Çocuk çok temel ama yetersiz bir bilgi birikimi ile üniversiteye gelecek, çok iddialıyım, bu kaçınılmaz.
Türkiye’de yükseköğretime ulaşma oranını yüzde yüze çıkaralım, bu hedefi bugünkü üniversite lisans anlayışı ile gerçekleştirmek de mümkün değil, derslerin en azından yarısını hatta daha fazlasını uzaktan öğretim modeli ile verelim, ingilizce sorununu aşabilir isek, bu işi büyük ABD üniversitelerine dahi kısmen kaydırabiliriz ve çok da iyi olur, bugünkü saçma sapan denklik anlayışını da bir kenara koyalım artık.
Yükleri büyük ölçüde azalacak üniversiteler böylece çok daha fazla öğrenci alabilir, yükseköğretime ulaşma oranı yüzde yüze çekilir, üniversiteler klasik yüz yüze dersleri çok temel bir-iki derse indirir, sınavları da kısmen ÖSYM yapar.
Emin olabilirsiniz, böyle bir sistemin ortalama çıktı kalitesi bugünkünün asla aşağısında olmayacaktır.
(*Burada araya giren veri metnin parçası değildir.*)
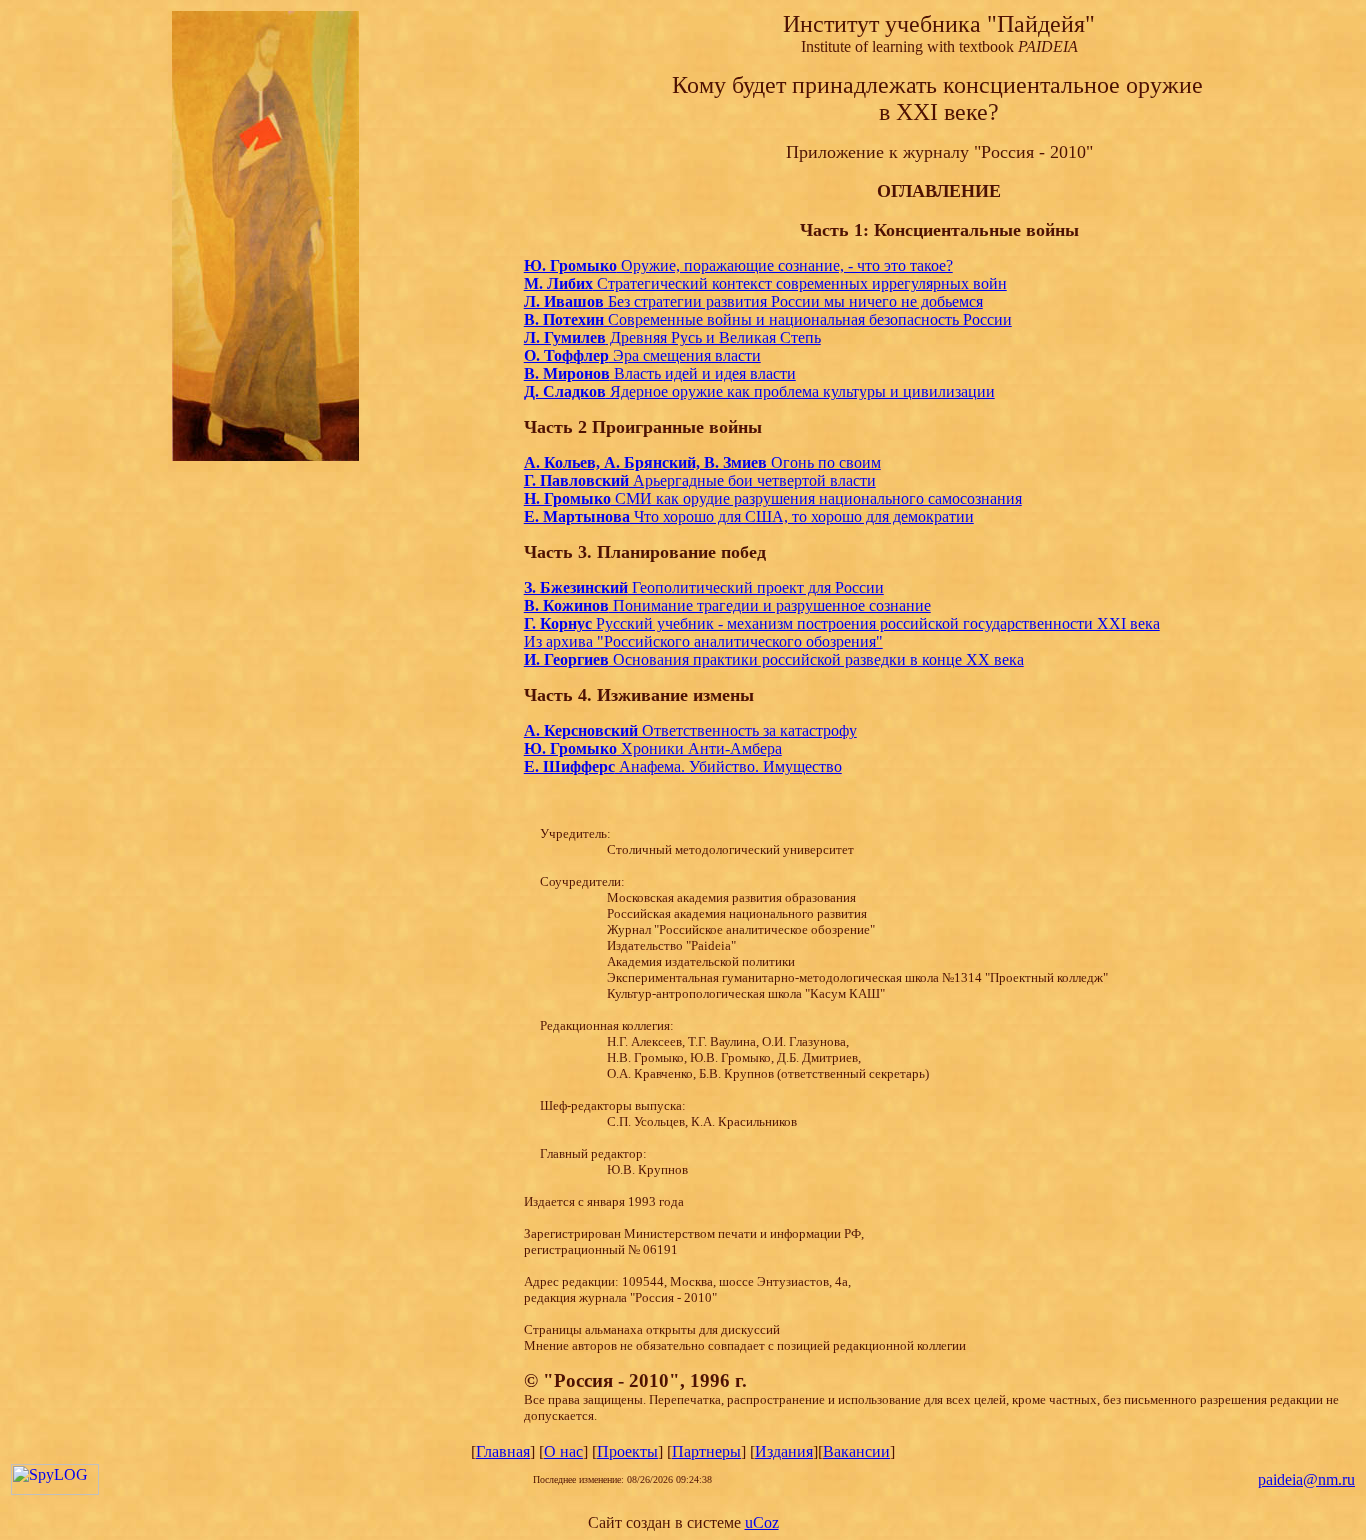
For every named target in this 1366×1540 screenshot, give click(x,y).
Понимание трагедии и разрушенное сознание (727, 605)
Ancak, bu arada yanlış bir eşitlik saplantısını da aşmamız, sayısı çok olmayan, zaten olamaz, çok elitist, gerçekten çok nitelikli bir paralel yükseköğretim sistemini de devreye sokmamız lazım.
Yükseköğretim politikalarında başarılı ülkelerde yükseköğretime ulaşma oranı yüzde yüze doğru evrilmektedir ama bu arada da ortalamanın çok üzerinde nitelikli bir elitist sistemi de sürdürmektedirler.
ABD ve Fransa en iyi örneklerdir, bir Harvard mezununun etkinliği ile ortalama bir ABD üniversitesinin mezunu mukayese bile edilemez; Fransa’da da ortalama bir üniversite ile yüksekokulların (Grandes Ecoles) çıktıları mukayese bile edilemiyor, yükseköğretim herkese açık ama bazı okullara giriş çok ama çok zor.
Önemli olan ABD’de Harvard’a, İngiltere’de Cambridge’e, Fransa’da bir Grande Ecole’e girişte liyakatin belirleyici olması; zaten, aksi takdirde de sistem yürümez, çöker.
Ve, son olarak da, daha fazla, çok daha fazla kamusal kaynağın lisansüstü aşamalara, araştırmalara kaydırılması.
Biz, çoğu konuda olduğu gibi, her şeyin tersini yapıyoruz, lisans aşamalarına büyük kaynak aktarır iken, master ve doktora aşamalarının, kimse alınmasın, dökülmesine göz yumuyoruz.
Lisansüstü öğretim bir kamu malıdır ve çok daha fazla kaynakla desteklenmelidir.
Gençler üniversitelerden nasıl mezun olurlarsa olsunlar, sonuç hayati değil, yeter ki doktoraların düzeyini çok yükseltelim.